Psychological and Operational Impact on Crew During Arrest
When a vessel is arrested for unpaid bunkers (third tier claim), the crew may be abandoned. The flag State and port State must intervene to repatriate crew. Under Section 10(1)(a), crew wages remain first priority even if the arresting claim was low priority. This means the marshal can order the sale of bunkers or even the vessel to pay crew wages before satisfying the bunker supplier. Such protective mechanism is unique to maritime law and illustrates the humanitarian thrust of the priority order.
Frequently Asked Operational Questions Answered
Q: Can a maritime lien be waived contractually? A: No, as a matter of public policy, a crew member cannot waive lien rights before wages are earned, but a post-earning waiver may be enforced if given voluntarily and with independent legal advice.
Q: Does Section 10 apply to inland vessels (non-sea-going)? A: The Admiralty Act applies to “vessel” defined to include inland vessels used in navigation, but the Ministry of Shipping has exempted small inland barges from certain provisions. The better view: inland vessels are covered, but state laws may apply.
Q: Are legal costs of the arresting claimant given super-priority? A: No, only court-approved costs of arrest and preservation are super-priority; party-party legal costs rank pari passu with the claim’s tier.
Q: Can the government’s tax claims (income tax, GST) about vessel operations be maritime liens? A: Only if they are specifically port or custom-related. General corporate income tax is third tier unsecured.

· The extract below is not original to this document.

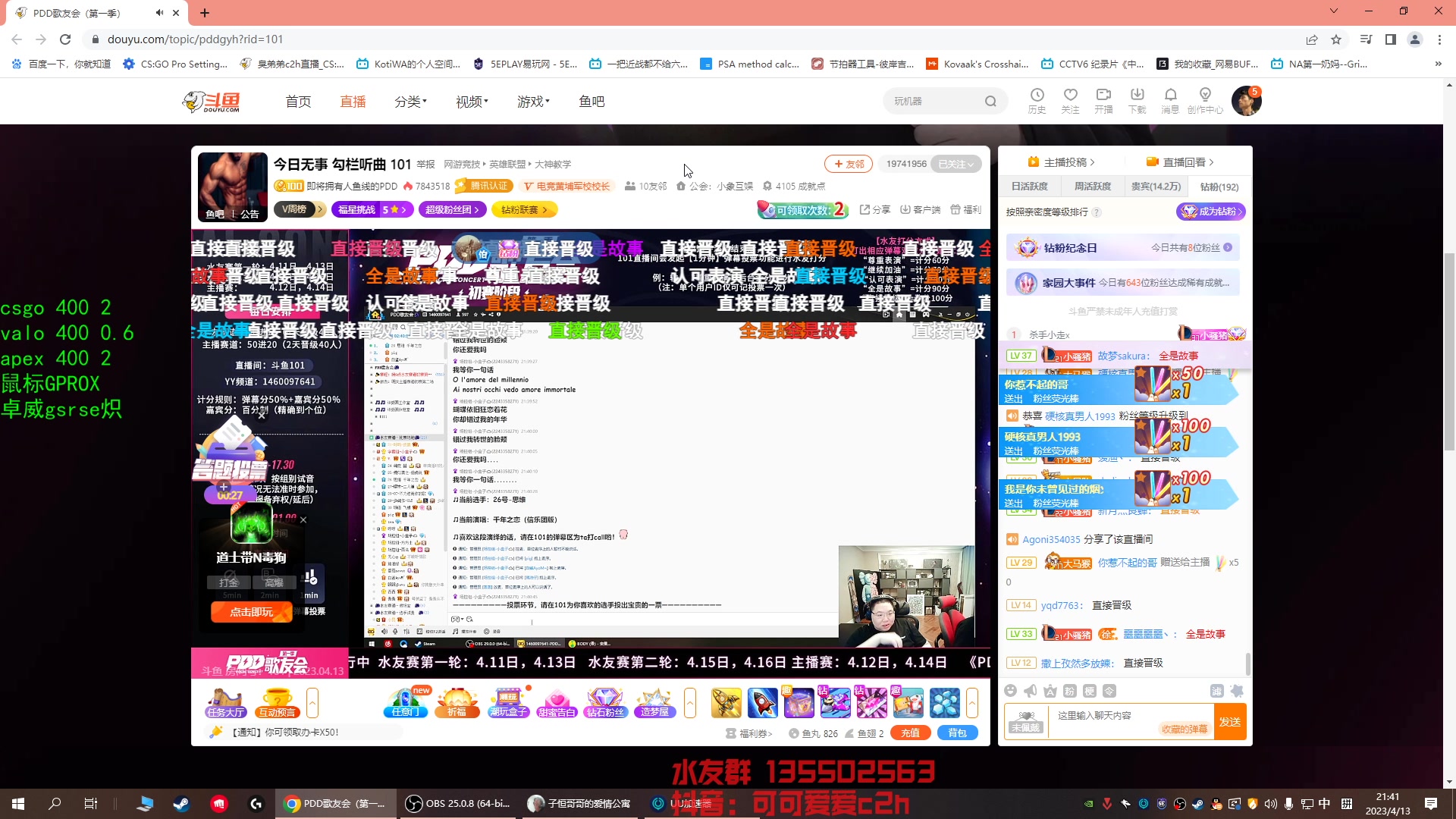Expand the 分类 dropdown in top navigation

tap(410, 101)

Q: How to challenge the Marshal’s distribution plan? A: File an interlocutory application within 15 days of publication of draft distribution. The court will resolve priority disputes summarily.
Strategic Compliance and Due Diligence Checklist (2026)
For owners: maintain wage payment records certified by the flag state; settle salvage within 30 days; audit mortgage registers annually. For lenders: search for any maritime lien claims filed in the last three years; require covenants that owner updates lien status; obtain mortgagee interest insurance. For salvors: always notify the vessel’s flag consul and the nearest Indian port authority; preserve GPS time stamps. For crew: keep a copy of employment contract onboard; report non-payment immediately to ITF or Indian Mission. For unsecured creditors: negotiate for cash against documents; consider requesting a guarantee from the parent company. For all parties: register for Admiralty Practice alerts at www.admiraltypractice.com to monitor changes in priority law.
Final Analytical Integration
Section 10 is not merely a technical provision; it reflects a careful balance between the needs of maritime commerce, the protection of human life at sea, the encouragement of salvage, and the stability of ship finance. The order of priority is predictable, transparent, and grounded in centuries of admiralty tradition while modernised for 21st century shipping. The Sixteenth Edition (2026) reaffirms that Indian courts apply the hierarchy without exception, respecting international comity, and maritime stakeholders who understand this hierarchy can better manage risk, structure transactions, and ensure efficient resolution of disputes. The law continues to evolve through administrative updates and international alignment, but the core architecture of Section 10 remains the gold standard for priority of maritime claims in India.